United States Bankruptcy Court, W.D. New York
Jan 10, 2002
Case No. 01-24220 (Bankr. W.D.N.Y. Jan. 10, 2002)

Opinion

Case No. 01-24220

January 10, 2002


DECISION ORDER


BACKGROUND

On November 6, 2001, Sandralee Rodgers (the "Debtor") filed a petition initiating a Chapter 13 case. On December 7, 2001, the Debtor filed the Schedules and Statements required by Section 521 and Rule 7001, which indicated that: (1) her home address was 545 State Street, Rochester, New York, where she operated a country music bar; (2) she and her former spouse were the owners of an income-producing single family residence located at 370 Lake Road, Webster, New York (the "Webster Property"), which: (a) had a current market value of $120,000.00; (b) was rented for $650.00 per month; and (c) had a $7,302.00 lien against it for unpaid real estate taxes; (3) she was also the owner of a second single family residence located at 57 Appleton Street, Rochester, New York, where a friend lived and paid all of the expenses of the property; (4) on or about November 9, 2001, the City of Rochester completed tax foreclosure sales of properties she owned which were located at 25 Darien Street and 19 Lorenzo Street; and (5) on or about November 9, 2001, the County of Monroe (the "County") completed a tax foreclosure sale of the Webster Property; and (6) she had no unsecured creditors.

A Chapter 13 plan (the "Plan") filed by the Debtor on December 7, 2001, provided for the payment of $250.00 per month to the Chapter 13 Trustee in order to pay: (1) $508.50 in unpaid fees for the Debtor's attorney; (2) $400.00 to the New York State Department of Taxation and Finance; and (3) $7,302.00 to the County for the unpaid real estate taxes and legal fees due for the Webster Property, together with interest at eight percent (8%) per annum.

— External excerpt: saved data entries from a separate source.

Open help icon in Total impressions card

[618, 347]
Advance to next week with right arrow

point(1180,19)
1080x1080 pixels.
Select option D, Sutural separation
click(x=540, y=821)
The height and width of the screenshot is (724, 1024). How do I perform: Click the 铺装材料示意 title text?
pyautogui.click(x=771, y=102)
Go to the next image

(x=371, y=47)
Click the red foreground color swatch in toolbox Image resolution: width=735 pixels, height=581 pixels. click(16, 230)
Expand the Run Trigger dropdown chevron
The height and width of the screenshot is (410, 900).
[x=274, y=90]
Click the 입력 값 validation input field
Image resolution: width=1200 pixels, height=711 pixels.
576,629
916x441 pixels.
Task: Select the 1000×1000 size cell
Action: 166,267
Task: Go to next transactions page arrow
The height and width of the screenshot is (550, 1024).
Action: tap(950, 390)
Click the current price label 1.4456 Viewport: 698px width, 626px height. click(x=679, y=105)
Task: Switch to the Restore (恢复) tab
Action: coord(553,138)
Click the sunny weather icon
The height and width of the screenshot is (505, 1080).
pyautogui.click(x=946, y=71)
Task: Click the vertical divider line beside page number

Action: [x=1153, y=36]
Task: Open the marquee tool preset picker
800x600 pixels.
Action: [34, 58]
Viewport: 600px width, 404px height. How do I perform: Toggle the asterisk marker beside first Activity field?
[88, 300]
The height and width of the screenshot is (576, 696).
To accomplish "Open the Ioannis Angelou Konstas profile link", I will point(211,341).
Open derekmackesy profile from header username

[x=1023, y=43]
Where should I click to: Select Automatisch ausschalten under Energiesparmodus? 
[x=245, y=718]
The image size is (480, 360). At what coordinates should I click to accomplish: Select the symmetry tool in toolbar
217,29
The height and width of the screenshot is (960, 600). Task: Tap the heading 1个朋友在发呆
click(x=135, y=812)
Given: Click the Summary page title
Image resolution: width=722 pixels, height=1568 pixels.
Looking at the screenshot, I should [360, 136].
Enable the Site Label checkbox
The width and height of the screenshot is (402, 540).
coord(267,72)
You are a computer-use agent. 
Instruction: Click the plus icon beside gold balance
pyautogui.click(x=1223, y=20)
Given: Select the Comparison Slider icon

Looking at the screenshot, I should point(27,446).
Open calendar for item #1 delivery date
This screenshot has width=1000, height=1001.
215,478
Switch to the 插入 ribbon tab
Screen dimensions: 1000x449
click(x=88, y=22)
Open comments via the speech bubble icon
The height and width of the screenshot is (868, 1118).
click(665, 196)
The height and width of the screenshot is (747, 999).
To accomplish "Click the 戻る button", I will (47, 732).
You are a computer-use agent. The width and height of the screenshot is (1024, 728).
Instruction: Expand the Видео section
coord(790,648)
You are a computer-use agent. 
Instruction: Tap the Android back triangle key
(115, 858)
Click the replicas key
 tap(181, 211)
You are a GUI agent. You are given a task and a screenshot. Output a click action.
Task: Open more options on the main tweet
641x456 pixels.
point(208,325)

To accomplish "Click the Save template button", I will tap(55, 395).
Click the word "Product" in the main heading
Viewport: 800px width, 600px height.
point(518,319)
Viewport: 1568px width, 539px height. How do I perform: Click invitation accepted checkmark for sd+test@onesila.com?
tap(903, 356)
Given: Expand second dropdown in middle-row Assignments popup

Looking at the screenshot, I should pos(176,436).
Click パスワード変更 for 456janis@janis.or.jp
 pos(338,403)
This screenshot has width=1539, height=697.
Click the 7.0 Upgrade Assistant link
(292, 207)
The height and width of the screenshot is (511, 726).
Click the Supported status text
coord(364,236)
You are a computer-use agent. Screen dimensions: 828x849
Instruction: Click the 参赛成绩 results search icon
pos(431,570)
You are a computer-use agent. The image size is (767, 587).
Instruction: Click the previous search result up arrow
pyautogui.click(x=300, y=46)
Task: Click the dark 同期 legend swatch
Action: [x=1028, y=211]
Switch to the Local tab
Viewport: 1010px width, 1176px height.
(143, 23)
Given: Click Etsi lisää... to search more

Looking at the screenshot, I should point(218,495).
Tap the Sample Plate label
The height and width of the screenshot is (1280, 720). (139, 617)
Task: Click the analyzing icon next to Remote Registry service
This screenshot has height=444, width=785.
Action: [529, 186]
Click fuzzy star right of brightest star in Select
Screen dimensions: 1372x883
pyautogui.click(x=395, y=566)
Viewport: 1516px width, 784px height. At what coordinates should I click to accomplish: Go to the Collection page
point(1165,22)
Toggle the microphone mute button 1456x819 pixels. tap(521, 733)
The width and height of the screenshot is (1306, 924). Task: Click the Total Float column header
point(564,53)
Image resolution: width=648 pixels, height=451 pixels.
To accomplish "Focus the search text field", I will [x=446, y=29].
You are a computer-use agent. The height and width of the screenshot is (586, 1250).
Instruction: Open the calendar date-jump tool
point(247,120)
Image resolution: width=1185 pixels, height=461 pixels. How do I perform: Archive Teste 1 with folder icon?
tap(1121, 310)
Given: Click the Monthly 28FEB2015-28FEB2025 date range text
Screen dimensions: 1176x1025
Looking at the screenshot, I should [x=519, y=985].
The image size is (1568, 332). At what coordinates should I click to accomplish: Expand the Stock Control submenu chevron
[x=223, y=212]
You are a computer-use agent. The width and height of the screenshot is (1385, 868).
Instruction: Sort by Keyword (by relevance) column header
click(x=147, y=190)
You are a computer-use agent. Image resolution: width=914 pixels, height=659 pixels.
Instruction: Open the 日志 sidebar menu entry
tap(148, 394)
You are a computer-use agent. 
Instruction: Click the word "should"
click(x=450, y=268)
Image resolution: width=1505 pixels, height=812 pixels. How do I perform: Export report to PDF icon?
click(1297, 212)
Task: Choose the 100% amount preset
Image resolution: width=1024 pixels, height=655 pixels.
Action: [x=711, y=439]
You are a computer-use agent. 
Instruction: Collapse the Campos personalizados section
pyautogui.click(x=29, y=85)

On November 19, 2001, the Debtor filed a motion (the "Contempt Motion") which alleged that: (1) on or about November 5, 2001, the Debtor learned that on October 25, 2001 there had been a real estate tax foreclosure auction sale of the Webster Property (the "Auction Sale") as part of an In Rem Real Estate Tax Foreclosure proceeding commenced by the County (the "Tax Foreclosure Proceeding"); (2) after the Debtor's petition had been filed, but before a deed for the Webster Property had been delivered, the Debtor's attorney had attempted to prevent the County from delivering a deed by: (a) on November 6, leaving a voice mail message for one of the attorneys for the County, which advised her that the Debtor had filed a bankruptcy petition and requested that the County not deliver a deed; (b) on November 6 and November 7, delivering copies of the petition to the County Offices along with a letter which requested that no deed be delivered; and (c) on November 7, having a telephone conversation with one of the attorneys for the County during which the Debtor's attorney was advised that the County did not believe that the Debtor had any interest in the Webster Property at the time of the filing of her petition because her equity of redemption had been extinguished, so that the delivery of a deed would not violate the stay provided for by Section 362 (the "Stay"); (3) on November 7, 2001, the Referee in the Tax Foreclosure Proceeding delivered a deed of the Webster Property (the "Webster Property Deed"); (4) the Webster Property Deed was recorded in the Monroe County Clerk's Office on November 8, 2001; and (5) the Webster Property had an assessed value of $69,100.00.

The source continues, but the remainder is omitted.